Count words Using Regular Expression
Saturday, June 28th, 2008I had to create a program that counts words in a string. The program need to count all words in the string except:
1. Html Code
2. Dividers
3. Extra spaces + new lines
I used regular expression to filter the strings. For this purpose I created two functions:
RemoveExtraSpaces - Remove extra spaces from string. The function allow only one space between each word.

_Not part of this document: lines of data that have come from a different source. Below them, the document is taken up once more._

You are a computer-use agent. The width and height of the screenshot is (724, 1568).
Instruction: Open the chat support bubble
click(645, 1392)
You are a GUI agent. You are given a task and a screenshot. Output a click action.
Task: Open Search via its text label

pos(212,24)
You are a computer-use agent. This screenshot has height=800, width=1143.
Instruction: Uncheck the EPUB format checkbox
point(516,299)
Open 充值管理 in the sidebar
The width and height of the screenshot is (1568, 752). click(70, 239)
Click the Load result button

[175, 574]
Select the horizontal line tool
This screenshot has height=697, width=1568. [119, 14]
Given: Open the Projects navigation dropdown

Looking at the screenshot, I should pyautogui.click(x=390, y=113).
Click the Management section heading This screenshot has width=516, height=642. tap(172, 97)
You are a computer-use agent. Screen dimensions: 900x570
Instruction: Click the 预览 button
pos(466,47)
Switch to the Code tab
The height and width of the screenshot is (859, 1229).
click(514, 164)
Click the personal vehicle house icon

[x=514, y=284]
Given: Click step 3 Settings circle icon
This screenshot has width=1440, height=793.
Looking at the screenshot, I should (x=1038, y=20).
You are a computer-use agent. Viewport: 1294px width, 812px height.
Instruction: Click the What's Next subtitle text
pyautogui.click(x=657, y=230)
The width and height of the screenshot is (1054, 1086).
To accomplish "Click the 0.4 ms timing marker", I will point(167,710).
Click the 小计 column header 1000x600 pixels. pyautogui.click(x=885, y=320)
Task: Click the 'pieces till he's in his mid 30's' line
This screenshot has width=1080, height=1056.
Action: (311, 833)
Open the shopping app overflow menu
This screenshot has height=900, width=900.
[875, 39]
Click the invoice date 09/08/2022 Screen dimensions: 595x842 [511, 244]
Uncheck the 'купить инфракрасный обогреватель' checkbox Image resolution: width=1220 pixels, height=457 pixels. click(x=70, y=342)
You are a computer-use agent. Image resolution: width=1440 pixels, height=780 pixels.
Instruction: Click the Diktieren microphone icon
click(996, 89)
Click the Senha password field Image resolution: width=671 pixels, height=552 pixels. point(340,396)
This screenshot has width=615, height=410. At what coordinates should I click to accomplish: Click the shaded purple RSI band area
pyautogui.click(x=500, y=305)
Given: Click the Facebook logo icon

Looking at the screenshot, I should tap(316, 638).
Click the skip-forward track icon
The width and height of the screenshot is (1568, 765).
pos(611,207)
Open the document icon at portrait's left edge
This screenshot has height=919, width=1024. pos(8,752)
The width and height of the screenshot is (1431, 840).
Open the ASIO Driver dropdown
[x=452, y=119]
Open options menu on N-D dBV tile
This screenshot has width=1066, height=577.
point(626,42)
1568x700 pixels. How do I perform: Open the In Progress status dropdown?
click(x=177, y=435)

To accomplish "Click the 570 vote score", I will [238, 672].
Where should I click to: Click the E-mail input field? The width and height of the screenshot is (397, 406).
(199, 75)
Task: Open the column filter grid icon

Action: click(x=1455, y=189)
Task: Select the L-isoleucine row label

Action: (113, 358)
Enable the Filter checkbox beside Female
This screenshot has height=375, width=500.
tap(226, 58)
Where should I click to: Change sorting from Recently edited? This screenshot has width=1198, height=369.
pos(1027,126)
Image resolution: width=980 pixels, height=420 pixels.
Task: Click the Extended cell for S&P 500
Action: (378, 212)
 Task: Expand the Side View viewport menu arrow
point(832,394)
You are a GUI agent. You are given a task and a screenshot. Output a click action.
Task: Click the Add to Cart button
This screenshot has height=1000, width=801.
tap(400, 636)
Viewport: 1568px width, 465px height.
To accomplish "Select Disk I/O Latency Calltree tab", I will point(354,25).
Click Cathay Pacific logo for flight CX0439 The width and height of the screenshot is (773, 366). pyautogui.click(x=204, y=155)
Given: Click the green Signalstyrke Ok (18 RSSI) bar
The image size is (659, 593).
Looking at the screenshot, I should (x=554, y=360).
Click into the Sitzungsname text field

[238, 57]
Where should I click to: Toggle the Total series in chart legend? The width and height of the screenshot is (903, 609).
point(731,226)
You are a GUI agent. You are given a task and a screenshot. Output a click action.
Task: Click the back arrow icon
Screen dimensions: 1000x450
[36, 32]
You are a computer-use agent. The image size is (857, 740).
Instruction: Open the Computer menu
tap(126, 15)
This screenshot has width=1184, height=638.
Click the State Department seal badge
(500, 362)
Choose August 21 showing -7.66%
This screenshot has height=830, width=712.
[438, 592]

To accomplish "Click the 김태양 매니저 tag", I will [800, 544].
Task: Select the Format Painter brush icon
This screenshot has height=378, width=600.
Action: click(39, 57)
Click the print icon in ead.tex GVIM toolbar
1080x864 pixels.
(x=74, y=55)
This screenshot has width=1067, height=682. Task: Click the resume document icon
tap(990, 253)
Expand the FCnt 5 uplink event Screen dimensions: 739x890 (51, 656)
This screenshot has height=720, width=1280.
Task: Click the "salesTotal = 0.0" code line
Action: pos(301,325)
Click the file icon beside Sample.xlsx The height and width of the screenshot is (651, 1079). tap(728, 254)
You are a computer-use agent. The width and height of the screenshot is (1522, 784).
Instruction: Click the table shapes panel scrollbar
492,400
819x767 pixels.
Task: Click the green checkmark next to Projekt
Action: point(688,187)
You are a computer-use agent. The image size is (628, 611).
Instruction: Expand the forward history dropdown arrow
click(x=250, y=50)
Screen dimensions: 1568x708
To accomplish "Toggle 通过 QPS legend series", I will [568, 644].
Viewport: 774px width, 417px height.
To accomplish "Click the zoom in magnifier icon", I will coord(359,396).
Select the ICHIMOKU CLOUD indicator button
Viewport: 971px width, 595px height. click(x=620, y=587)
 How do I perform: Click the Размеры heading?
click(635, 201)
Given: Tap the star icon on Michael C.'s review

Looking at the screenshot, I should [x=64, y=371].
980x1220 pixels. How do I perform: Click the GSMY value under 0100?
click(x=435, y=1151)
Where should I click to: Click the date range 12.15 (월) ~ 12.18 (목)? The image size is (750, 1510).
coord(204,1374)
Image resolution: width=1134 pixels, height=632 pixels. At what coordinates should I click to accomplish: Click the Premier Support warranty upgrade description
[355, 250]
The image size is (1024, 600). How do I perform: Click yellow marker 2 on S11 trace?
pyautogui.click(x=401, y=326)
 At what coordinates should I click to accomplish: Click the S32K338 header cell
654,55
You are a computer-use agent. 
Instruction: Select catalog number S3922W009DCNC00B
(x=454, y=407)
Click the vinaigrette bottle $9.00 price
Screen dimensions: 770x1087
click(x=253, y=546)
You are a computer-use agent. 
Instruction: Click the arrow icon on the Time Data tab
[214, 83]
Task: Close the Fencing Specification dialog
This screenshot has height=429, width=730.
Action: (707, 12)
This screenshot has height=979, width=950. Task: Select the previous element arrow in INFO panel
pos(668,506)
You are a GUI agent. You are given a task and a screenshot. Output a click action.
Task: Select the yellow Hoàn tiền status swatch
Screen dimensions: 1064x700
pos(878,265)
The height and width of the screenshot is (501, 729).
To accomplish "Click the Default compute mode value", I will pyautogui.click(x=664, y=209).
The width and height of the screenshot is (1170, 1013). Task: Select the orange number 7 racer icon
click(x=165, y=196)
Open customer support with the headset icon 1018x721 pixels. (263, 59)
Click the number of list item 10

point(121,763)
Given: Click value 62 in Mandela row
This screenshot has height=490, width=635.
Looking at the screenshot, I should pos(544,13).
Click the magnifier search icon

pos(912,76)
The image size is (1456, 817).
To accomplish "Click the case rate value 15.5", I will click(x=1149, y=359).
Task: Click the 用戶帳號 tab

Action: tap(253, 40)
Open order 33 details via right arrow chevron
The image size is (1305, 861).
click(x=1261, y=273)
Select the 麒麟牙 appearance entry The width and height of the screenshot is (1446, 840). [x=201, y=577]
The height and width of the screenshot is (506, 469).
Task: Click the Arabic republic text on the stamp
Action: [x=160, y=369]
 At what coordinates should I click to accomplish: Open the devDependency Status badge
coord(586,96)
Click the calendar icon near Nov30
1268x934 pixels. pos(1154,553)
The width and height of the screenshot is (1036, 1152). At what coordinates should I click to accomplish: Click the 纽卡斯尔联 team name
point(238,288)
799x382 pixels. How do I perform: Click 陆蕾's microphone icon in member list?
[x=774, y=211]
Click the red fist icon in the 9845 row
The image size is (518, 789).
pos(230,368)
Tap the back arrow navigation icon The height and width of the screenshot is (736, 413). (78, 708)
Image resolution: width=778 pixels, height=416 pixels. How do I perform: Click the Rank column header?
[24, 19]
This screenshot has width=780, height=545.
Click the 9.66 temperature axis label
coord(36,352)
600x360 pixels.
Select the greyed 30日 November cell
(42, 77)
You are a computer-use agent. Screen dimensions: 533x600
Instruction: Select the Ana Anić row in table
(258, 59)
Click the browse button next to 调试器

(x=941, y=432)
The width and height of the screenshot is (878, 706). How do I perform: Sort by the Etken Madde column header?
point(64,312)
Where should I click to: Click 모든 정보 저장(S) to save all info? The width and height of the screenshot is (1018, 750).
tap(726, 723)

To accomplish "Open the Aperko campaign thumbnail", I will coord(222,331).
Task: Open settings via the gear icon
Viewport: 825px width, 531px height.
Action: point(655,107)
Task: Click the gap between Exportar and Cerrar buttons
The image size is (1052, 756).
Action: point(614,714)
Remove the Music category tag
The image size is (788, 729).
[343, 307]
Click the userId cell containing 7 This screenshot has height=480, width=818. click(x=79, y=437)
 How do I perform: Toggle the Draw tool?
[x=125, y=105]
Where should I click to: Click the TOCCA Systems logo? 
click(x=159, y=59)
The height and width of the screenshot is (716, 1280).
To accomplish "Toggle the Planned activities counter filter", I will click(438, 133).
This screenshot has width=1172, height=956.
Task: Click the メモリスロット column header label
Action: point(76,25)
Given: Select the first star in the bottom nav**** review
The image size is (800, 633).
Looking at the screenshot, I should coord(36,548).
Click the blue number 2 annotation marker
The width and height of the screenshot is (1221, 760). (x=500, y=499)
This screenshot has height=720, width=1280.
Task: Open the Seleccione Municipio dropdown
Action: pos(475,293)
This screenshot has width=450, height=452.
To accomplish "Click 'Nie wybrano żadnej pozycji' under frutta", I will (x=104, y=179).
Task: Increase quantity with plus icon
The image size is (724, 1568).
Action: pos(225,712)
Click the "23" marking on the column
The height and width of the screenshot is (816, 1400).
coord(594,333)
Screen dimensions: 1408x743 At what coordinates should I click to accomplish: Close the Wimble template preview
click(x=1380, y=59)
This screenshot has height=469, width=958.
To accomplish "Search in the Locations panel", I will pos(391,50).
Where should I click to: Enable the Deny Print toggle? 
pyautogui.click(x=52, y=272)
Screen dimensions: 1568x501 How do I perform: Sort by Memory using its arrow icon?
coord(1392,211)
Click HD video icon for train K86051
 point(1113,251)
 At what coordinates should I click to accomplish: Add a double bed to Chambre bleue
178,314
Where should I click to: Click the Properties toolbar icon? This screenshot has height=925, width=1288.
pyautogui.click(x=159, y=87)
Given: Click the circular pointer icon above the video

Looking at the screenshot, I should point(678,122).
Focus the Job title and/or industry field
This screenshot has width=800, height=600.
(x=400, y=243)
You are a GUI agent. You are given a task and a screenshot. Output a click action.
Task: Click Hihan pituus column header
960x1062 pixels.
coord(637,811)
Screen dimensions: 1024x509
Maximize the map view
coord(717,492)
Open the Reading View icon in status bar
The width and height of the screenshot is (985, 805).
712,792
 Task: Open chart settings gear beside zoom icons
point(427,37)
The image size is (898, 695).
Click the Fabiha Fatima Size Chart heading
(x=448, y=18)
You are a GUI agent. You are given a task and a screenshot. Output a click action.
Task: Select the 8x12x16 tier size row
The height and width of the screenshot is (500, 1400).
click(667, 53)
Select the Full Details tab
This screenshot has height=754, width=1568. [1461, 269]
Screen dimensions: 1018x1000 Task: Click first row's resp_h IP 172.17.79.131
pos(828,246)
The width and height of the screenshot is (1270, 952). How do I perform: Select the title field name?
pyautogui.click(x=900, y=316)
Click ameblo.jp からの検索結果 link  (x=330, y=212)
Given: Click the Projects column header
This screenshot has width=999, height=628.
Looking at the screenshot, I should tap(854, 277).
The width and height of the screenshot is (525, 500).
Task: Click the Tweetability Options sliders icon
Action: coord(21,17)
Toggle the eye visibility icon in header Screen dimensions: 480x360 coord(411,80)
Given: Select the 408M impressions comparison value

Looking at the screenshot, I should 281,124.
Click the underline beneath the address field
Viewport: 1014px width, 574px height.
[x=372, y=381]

CountWords - The function return number of words in a string. It use the function RemoveExtraSpaces and use regular expression to remove HTML Code , New Lines and Dividers.
/// <summary>
/// This function remove Extra spaces , the Regular expression is
looking for white spaces that appears 2 times and more
/// </summary>
/// <param name=”s”>This is the string that we want to check</param>
/// <returns>Fixed String</returns>
private string RemoveExtraSpaces(string s)
{
Regex FindExtraSpace = new Regex(“\\s{2,}”);
return FindExtraSpace.Replace(s, ” “);
}
/// <summary>
/// This function return the number of words in a string that are
/// separated by space
/// </summary>
/// <param name=”strText”>The text that we want to check</param>
/// <returns>number of words</returns>
public int CountWords(string strText)
{
string exp = “#;#”;
// The expression look for Html and new lines and the divider that
// we define before
Regex Match = new Regex(“<[^>]+>|” + exp + “|\r\n|\n”);
// Replace the tags with an empty string so they are not
// considered in count
strText = Match.Replace(strText, “”);
// Remove the extra Spaces
strText = RemoveExtraSpaces(strText);
// Count the words in the string by splitting them wherever a
// space is found
return strText.Split(‘ ‘).Length;
}